Publication quality 2D graphs with less manual effort due to explicit use of dual coordinate systems
© Wagenaar; licensee BioMed Central Ltd. 2014
Received: 29 May 2014
Accepted: 18 September 2014
Published: 21 October 2014
Creating visually pleasing graphs in data visualization programs such as Matlab is surprisingly challenging. One common problem is that the positions and sizes of non-data elements such as textual annotations must typically be specified in either data coordinates or in absolute paper coordinates, whereas it would be more natural to specify them using a combination of these coordinate systems. I propose a framework in which it is easy to express, e.g., “this label should appear 2 mm to the right of the data point at (3, 2)” or “this arrow should point to the datum at (2, 1) and be 5 mm long.” I describe an algorithm for the correct layout of graphs of arbitrary complexity with automatic axis scaling within this framework. An implementation is provided in the form of a complete 2D plotting package that can be used to produce publication-quality graphs from within Matlab or Octave.
Computer programs for the two-dimensional graphical display of numerical data abound (e.g., Gnuplot , Igor Pro , Matlab , Octave ). Such programs commonly allow specification of data in arbitrary coordinates, and will automatically make sensible choices for axis ranges and many other aspects of the visualization. Rarely however, are the results immediately usable for professional publication. Less than elegant automatic positioning of text labels is especially common. While manual fine tuning is possible, this quickly becomes laborious even for relatively simple graphs, and in any case requires great attention to visual detail from users who would probably rather concentrate on their science. Why is correct positioning of text labels in graphs so challenging? Consider a typical task: placement of a textual annotation by a data point in an x-y graph. The text should appear centered a little below the data point. How much is a little? Probably a millimeter or two, but you cannot tell that to Matlab (or Gnuplot, etc.). Instead, you have to specify the label location in data coordinates. By trial and error, the user can experiment and find that in one particular graph the annotation should be placed at (1, 0.95) and in another at (1, 0.6) to appear at the desired distance below the data point at (1, 1). This will depend on the range of the graph’s axes, and the scale at which the graph is rendered. As an alternative, the graph could be exported and postprocessed in a graphics program such as Inkscape  or Illustrator , but producing consistent results this way is difficult, and it becomes laborious when many similar graphs are to be made. Wouldn’t it be convenient to simply be able to specify: “the top of this label should go 1.5 mm below the data point (1, 1)” from within the program that generates the graph in the first place?

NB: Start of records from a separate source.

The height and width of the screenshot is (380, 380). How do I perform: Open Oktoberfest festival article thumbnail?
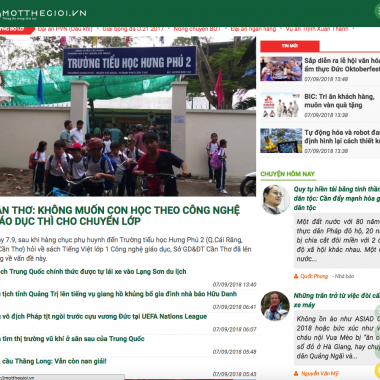coord(281,69)
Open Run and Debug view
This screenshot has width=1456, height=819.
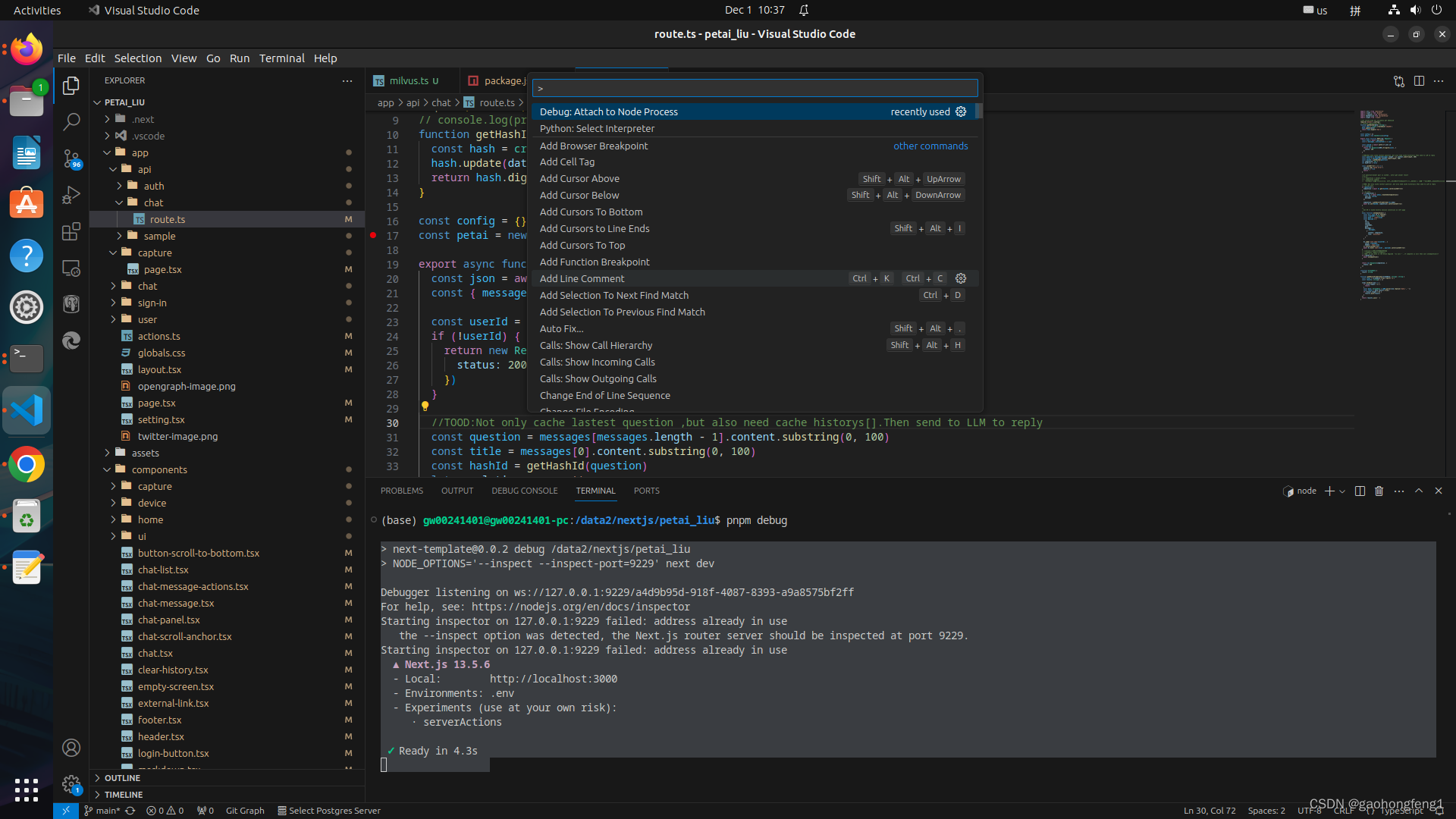71,195
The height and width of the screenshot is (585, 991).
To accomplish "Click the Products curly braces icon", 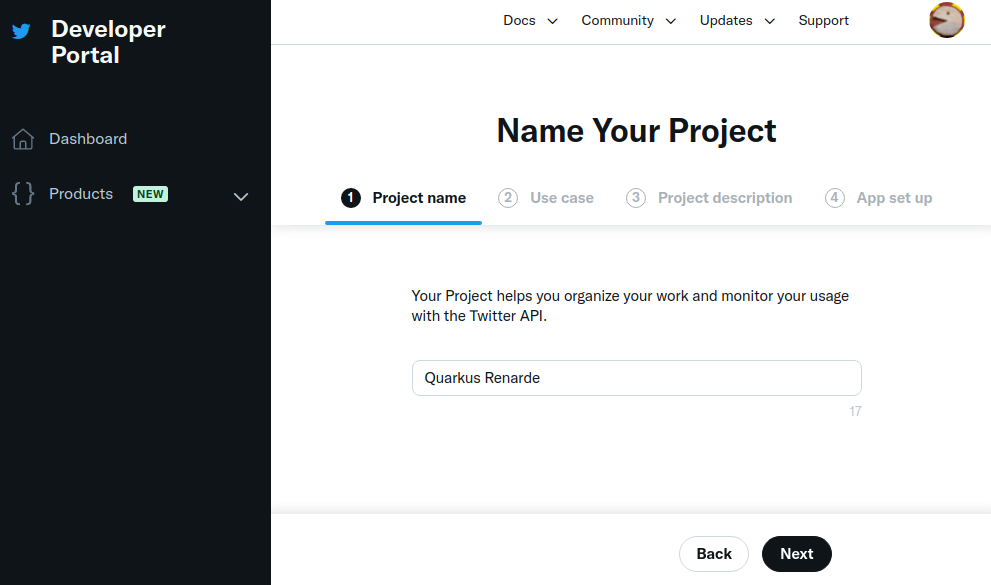I will click(x=23, y=194).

A related, but not identical, problem is the determination of appropriate axis ranges when text labels may extend beyond the data range. If the final size of the graph is prespecified, then it is usually necessary to manually shrink the output from Matlab posthoc to make such labels fit. Naturally, that affects font sizes, which then need to be corrected, which typically makes it necessary to move the labels a little bit, and so on.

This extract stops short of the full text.